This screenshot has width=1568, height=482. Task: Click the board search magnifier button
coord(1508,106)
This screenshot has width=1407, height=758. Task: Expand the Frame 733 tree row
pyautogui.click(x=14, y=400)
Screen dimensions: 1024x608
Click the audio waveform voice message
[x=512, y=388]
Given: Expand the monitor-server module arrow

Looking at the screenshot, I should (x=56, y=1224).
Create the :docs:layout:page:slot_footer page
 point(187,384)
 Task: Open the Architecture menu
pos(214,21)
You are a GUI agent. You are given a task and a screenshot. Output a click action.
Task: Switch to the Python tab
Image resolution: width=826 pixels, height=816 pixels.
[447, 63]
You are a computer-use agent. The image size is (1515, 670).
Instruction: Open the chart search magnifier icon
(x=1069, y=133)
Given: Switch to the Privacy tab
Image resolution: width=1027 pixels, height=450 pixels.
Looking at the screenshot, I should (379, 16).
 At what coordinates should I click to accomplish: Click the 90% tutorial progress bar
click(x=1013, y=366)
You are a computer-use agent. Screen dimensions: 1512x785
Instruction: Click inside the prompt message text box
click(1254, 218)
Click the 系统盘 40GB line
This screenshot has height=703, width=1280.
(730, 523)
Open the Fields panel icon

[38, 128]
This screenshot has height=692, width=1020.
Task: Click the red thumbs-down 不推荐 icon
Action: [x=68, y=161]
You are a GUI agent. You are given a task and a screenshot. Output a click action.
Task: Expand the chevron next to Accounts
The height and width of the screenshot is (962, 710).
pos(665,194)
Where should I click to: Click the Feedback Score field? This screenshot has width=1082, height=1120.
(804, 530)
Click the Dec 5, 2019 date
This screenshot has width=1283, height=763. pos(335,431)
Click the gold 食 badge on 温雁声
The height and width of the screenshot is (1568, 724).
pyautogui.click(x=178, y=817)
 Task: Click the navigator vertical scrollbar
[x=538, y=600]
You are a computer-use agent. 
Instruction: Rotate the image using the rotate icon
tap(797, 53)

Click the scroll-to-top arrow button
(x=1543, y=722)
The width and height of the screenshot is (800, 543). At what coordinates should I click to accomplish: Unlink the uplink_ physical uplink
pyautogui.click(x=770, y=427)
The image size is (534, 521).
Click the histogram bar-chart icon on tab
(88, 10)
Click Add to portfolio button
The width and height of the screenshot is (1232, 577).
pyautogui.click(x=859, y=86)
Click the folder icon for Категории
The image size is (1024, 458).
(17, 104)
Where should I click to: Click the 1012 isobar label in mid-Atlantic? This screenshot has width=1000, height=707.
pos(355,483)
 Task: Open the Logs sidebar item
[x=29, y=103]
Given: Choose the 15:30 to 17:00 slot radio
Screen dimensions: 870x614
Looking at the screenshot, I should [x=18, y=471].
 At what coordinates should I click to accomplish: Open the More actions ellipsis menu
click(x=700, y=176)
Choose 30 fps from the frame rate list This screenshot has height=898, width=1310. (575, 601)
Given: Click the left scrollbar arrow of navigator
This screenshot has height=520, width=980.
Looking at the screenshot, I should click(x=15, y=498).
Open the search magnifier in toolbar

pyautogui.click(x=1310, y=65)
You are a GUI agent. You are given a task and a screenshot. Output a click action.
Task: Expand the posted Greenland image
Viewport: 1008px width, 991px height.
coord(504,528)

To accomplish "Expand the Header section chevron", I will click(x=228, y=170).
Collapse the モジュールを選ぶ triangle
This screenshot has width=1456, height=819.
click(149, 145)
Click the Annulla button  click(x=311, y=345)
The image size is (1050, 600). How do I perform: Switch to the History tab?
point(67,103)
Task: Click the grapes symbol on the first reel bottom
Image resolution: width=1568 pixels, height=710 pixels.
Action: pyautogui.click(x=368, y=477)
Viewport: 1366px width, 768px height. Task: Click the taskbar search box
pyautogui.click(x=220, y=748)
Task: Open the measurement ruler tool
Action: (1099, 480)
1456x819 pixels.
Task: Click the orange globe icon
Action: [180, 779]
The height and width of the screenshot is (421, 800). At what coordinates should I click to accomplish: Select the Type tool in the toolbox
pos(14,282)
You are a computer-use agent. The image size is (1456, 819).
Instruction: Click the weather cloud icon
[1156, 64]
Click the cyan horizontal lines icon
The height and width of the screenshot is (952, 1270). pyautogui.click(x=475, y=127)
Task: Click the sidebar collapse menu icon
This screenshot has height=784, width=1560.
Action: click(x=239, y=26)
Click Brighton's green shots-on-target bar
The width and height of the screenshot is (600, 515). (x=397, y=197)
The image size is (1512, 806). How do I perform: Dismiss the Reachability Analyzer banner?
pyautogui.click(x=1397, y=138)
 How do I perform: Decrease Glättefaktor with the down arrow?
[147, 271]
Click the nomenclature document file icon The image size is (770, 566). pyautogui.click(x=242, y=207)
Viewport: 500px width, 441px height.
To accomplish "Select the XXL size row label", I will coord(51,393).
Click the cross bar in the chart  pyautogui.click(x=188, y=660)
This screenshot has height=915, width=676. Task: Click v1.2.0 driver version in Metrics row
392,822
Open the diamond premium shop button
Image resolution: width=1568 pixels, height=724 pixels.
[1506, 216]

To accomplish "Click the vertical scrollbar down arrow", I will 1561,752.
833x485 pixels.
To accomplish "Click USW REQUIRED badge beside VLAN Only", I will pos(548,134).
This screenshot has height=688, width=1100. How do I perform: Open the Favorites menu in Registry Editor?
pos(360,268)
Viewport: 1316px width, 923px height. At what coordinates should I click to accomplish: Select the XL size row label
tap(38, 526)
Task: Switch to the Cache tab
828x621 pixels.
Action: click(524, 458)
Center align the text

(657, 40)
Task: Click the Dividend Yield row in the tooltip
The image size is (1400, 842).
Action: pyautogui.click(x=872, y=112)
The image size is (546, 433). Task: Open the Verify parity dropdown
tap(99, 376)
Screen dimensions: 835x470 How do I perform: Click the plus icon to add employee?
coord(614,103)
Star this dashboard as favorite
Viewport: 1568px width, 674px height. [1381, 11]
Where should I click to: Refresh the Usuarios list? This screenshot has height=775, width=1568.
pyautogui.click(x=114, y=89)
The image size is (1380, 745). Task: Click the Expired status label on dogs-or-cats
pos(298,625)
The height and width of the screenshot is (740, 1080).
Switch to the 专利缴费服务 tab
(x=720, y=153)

_The problem:_ Please rewrite all the entries, changing "dogs-or-cats" to "cats-or-dogs" wherever it occurs and leaving everything else as it is.

_Solution:_
This screenshot has width=1568, height=482. Task: Click the board search magnifier button
coord(1508,106)
This screenshot has width=1407, height=758. Task: Expand the Frame 733 tree row
pyautogui.click(x=14, y=400)
Screen dimensions: 1024x608
Click the audio waveform voice message
[x=512, y=388]
Given: Expand the monitor-server module arrow

Looking at the screenshot, I should (x=56, y=1224).
Create the :docs:layout:page:slot_footer page
 point(187,384)
 Task: Open the Architecture menu
pos(214,21)
You are a GUI agent. You are given a task and a screenshot. Output a click action.
Task: Switch to the Python tab
Image resolution: width=826 pixels, height=816 pixels.
[447, 63]
You are a computer-use agent. The image size is (1515, 670).
Instruction: Open the chart search magnifier icon
(x=1069, y=133)
Given: Switch to the Privacy tab
Image resolution: width=1027 pixels, height=450 pixels.
Looking at the screenshot, I should (379, 16).
 At what coordinates should I click to accomplish: Click the 90% tutorial progress bar
click(x=1013, y=366)
You are a computer-use agent. Screen dimensions: 1512x785
Instruction: Click inside the prompt message text box
click(1254, 218)
Click the 系统盘 40GB line
This screenshot has height=703, width=1280.
(730, 523)
Open the Fields panel icon

[38, 128]
This screenshot has height=692, width=1020.
Task: Click the red thumbs-down 不推荐 icon
Action: [x=68, y=161]
You are a GUI agent. You are given a task and a screenshot. Output a click action.
Task: Expand the chevron next to Accounts
The height and width of the screenshot is (962, 710).
pos(665,194)
Where should I click to: Click the Feedback Score field? This screenshot has width=1082, height=1120.
(804, 530)
Click the Dec 5, 2019 date
This screenshot has width=1283, height=763. pos(335,431)
Click the gold 食 badge on 温雁声
The height and width of the screenshot is (1568, 724).
pyautogui.click(x=178, y=817)
 Task: Click the navigator vertical scrollbar
[x=538, y=600]
You are a computer-use agent. 
Instruction: Rotate the image using the rotate icon
tap(797, 53)

Click the scroll-to-top arrow button
(x=1543, y=722)
The width and height of the screenshot is (800, 543). At what coordinates should I click to accomplish: Unlink the uplink_ physical uplink
pyautogui.click(x=770, y=427)
The image size is (534, 521).
Click the histogram bar-chart icon on tab
(88, 10)
Click Add to portfolio button
The width and height of the screenshot is (1232, 577).
pyautogui.click(x=859, y=86)
Click the folder icon for Категории
The image size is (1024, 458).
(17, 104)
Where should I click to: Click the 1012 isobar label in mid-Atlantic? This screenshot has width=1000, height=707.
pos(355,483)
 Task: Open the Logs sidebar item
[x=29, y=103]
Given: Choose the 15:30 to 17:00 slot radio
Screen dimensions: 870x614
Looking at the screenshot, I should [x=18, y=471].
 At what coordinates should I click to accomplish: Open the More actions ellipsis menu
click(x=700, y=176)
Choose 30 fps from the frame rate list This screenshot has height=898, width=1310. (575, 601)
Given: Click the left scrollbar arrow of navigator
This screenshot has height=520, width=980.
Looking at the screenshot, I should click(x=15, y=498).
Open the search magnifier in toolbar

pyautogui.click(x=1310, y=65)
You are a GUI agent. You are given a task and a screenshot. Output a click action.
Task: Expand the posted Greenland image
Viewport: 1008px width, 991px height.
coord(504,528)

To accomplish "Expand the Header section chevron", I will click(x=228, y=170).
Collapse the モジュールを選ぶ triangle
This screenshot has width=1456, height=819.
click(149, 145)
Click the Annulla button  click(x=311, y=345)
The image size is (1050, 600). How do I perform: Switch to the History tab?
point(67,103)
Task: Click the grapes symbol on the first reel bottom
Image resolution: width=1568 pixels, height=710 pixels.
Action: pyautogui.click(x=368, y=477)
Viewport: 1366px width, 768px height. Task: Click the taskbar search box
pyautogui.click(x=220, y=748)
Task: Open the measurement ruler tool
Action: (1099, 480)
1456x819 pixels.
Task: Click the orange globe icon
Action: [180, 779]
The height and width of the screenshot is (421, 800). At what coordinates should I click to accomplish: Select the Type tool in the toolbox
pos(14,282)
You are a computer-use agent. The image size is (1456, 819).
Instruction: Click the weather cloud icon
[1156, 64]
Click the cyan horizontal lines icon
The height and width of the screenshot is (952, 1270). pyautogui.click(x=475, y=127)
Task: Click the sidebar collapse menu icon
This screenshot has height=784, width=1560.
Action: click(x=239, y=26)
Click Brighton's green shots-on-target bar
The width and height of the screenshot is (600, 515). (x=397, y=197)
The image size is (1512, 806). How do I perform: Dismiss the Reachability Analyzer banner?
pyautogui.click(x=1397, y=138)
 How do I perform: Decrease Glättefaktor with the down arrow?
[147, 271]
Click the nomenclature document file icon The image size is (770, 566). pyautogui.click(x=242, y=207)
Viewport: 500px width, 441px height.
To accomplish "Select the XXL size row label", I will coord(51,393).
Click the cross bar in the chart  pyautogui.click(x=188, y=660)
This screenshot has height=915, width=676. Task: Click v1.2.0 driver version in Metrics row
392,822
Open the diamond premium shop button
Image resolution: width=1568 pixels, height=724 pixels.
[1506, 216]

To accomplish "Click the vertical scrollbar down arrow", I will 1561,752.
833x485 pixels.
To accomplish "Click USW REQUIRED badge beside VLAN Only", I will pos(548,134).
This screenshot has height=688, width=1100. How do I perform: Open the Favorites menu in Registry Editor?
pos(360,268)
Viewport: 1316px width, 923px height. At what coordinates should I click to accomplish: Select the XL size row label
tap(38, 526)
Task: Switch to the Cache tab
828x621 pixels.
Action: click(524, 458)
Center align the text

(657, 40)
Task: Click the Dividend Yield row in the tooltip
The image size is (1400, 842).
Action: pyautogui.click(x=872, y=112)
The image size is (546, 433). Task: Open the Verify parity dropdown
tap(99, 376)
Screen dimensions: 835x470 How do I perform: Click the plus icon to add employee?
coord(614,103)
Star this dashboard as favorite
Viewport: 1568px width, 674px height. [1381, 11]
Where should I click to: Refresh the Usuarios list? This screenshot has height=775, width=1568.
pyautogui.click(x=114, y=89)
The image size is (1380, 745). Task: Click the Expired status label on cats-or-dogs
pos(298,625)
The height and width of the screenshot is (740, 1080).
Switch to the 专利缴费服务 tab
(x=720, y=153)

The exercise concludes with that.